Ces métaphores et ces mystères finissent un peu par m’ennuyer. En poursuivant mon écoute intermittente, je tombe sur un enregistrement qu’elle fit, en 1949, de La Marche nuptiale d’Henry Bataille. C’est beaucoup plus amusant. Il y avait là Jean Chevrier, Henri Guisol. Elle tient le rôle de Grâce de Plessans, une enfant de la grande bourgeoisie de province qui se mésallie avec son prof de piano. Même dans la pauvre mansarde où ils se réfugient, pour échapper aux rigueurs d’une famille qui l’a reniée, Marie Bell semble évoluer en robe de soirée. Veux-tu du lait ou de la bière ? Elle fait traîner ce dernier mot au delà du raisonnable. J’ai marché sur la traîne immense de ta robe. Ce vers d’Henry Bataille était, selon Aragon, le plus beau de la langue française. Je bifurque sur cet auteur 1900, dont j’ai aimé, à quinze ans, La Vierge folle, que j’enregistrais tout seul au magnétophone. Il y a chez lui un sadisme, et un lyrisme, qui font craquer les coutures du théâtre bourgeois où il s’illustra.
Cette Marche nuptiale, Marie Bell l’avait jouée en 1939, à la Comédie-française.
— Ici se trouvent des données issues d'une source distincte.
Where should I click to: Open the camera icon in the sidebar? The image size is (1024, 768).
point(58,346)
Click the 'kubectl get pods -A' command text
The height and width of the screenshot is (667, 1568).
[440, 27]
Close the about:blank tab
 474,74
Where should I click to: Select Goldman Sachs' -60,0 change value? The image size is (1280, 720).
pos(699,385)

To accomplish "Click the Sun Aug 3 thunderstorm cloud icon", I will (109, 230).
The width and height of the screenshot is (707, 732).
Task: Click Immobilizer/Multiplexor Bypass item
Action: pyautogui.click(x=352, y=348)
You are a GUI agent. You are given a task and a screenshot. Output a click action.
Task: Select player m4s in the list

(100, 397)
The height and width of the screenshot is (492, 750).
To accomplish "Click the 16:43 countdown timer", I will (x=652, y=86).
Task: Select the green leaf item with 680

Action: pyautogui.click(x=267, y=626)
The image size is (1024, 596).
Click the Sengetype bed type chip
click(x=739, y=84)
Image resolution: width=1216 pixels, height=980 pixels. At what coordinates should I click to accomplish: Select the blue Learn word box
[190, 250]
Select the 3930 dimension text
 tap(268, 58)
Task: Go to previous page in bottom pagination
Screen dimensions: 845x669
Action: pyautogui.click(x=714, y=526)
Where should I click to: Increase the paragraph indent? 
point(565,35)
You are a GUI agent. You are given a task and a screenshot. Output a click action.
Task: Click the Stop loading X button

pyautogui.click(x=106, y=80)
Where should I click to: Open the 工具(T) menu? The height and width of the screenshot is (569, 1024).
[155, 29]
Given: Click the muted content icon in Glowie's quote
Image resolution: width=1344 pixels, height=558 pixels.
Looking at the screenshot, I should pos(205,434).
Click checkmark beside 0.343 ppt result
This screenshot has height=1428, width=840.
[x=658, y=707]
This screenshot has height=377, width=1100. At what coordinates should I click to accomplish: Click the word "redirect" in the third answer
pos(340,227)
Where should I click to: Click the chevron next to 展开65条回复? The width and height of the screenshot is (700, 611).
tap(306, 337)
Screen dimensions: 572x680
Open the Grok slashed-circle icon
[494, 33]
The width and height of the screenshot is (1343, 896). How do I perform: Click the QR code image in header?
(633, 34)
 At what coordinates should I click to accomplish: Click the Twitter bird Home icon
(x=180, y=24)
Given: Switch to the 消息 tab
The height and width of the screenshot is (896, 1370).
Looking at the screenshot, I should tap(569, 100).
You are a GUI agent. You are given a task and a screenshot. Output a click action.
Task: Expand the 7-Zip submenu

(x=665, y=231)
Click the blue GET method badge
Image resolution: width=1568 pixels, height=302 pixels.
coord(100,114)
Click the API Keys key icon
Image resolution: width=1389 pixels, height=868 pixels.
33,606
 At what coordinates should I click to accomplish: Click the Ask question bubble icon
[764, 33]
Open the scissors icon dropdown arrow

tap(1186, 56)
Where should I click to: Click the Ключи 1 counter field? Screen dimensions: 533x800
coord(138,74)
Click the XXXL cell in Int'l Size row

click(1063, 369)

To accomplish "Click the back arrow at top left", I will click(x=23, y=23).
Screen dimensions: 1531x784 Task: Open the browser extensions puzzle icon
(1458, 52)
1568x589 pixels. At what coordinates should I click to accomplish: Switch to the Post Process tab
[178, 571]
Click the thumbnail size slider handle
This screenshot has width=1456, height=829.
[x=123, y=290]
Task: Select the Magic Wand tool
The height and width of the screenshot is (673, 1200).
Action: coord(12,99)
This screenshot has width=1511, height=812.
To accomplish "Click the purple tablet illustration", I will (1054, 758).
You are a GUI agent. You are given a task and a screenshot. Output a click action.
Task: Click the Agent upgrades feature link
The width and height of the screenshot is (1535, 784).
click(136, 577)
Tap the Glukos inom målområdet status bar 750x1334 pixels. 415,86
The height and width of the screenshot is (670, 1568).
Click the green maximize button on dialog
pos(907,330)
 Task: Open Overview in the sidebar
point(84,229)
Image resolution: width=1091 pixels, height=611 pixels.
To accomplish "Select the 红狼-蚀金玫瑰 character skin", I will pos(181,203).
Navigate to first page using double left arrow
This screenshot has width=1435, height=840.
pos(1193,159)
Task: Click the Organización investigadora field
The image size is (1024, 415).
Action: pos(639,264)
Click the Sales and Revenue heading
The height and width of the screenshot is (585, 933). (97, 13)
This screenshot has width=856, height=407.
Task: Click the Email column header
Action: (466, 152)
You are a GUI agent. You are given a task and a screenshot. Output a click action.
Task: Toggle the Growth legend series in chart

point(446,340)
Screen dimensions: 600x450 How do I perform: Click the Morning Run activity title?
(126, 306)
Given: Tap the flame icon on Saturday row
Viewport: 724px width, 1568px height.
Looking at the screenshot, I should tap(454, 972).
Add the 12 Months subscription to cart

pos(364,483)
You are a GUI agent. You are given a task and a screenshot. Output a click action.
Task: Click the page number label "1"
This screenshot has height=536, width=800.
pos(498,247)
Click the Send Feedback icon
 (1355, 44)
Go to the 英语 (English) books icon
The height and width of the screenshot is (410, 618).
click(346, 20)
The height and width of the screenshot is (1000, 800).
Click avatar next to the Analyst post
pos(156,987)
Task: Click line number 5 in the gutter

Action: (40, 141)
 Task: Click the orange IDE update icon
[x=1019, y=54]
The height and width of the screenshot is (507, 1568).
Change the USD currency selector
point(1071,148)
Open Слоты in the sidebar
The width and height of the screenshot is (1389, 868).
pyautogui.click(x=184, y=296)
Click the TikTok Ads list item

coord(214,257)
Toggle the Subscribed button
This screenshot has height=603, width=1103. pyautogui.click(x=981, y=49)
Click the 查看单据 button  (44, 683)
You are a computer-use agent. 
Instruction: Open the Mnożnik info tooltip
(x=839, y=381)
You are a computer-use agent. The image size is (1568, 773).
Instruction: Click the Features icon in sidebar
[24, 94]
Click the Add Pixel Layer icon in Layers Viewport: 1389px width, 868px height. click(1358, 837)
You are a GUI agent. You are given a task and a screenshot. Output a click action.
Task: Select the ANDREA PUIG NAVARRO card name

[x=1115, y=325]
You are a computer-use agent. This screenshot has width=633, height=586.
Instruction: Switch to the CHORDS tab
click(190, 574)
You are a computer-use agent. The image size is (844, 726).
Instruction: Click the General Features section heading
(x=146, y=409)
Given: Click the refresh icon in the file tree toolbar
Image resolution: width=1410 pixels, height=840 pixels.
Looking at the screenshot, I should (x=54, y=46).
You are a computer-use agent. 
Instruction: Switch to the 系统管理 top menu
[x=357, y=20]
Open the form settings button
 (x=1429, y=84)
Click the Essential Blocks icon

Je m’aventure sur Gallica dans la revue de presse de l’époque, où la pièce était déjà rejetée comme une vieillerie. Je songe que Pierre Dux, qui mettait en scène cette vieillerie, fut à son tour un vieillard saisi par le démon de la modernité. Je cherche, un peu partout, ces connexions folles entre passé et présent. Des signes, peut-être, que le temps n’existe pas. J’écoute une émission de France Culture d’il y a vingt-cinq ans, où un jeune homme exalté vante la “circulation du désir” chez Henry Bataille. Je le repère sur Facebook, je le demande comme ami, il m’accepte.
Le soir tombe, je glisse dans une douce euphorie, aidée par le vin. Des voix masculines discourent de ce poète de l’enfance, et de la nostalgie. Son visage, dont il existe peu de photos, ne m’inspire guère. Ses vers, que je parcours sur des pages de morceaux choisis, sont marqués d’une emphase baudelairienne qui ne me convainc pas. C’est plutôt le processus qui me touche, le mouvement par lequel je m’approprie quelqu’un qui avait à peu près sombré dans l’oubli. Le fait que ce dramaturge, si enfoncé dans son époque, soit quand même un poète dont on fouille les cendres. Au fond de la forêt terrible de l’amour. C’est ainsi que s’achève l’un de ses poèmes, où il évoque le nom que nous donne qui nous aime. J’en frissonne.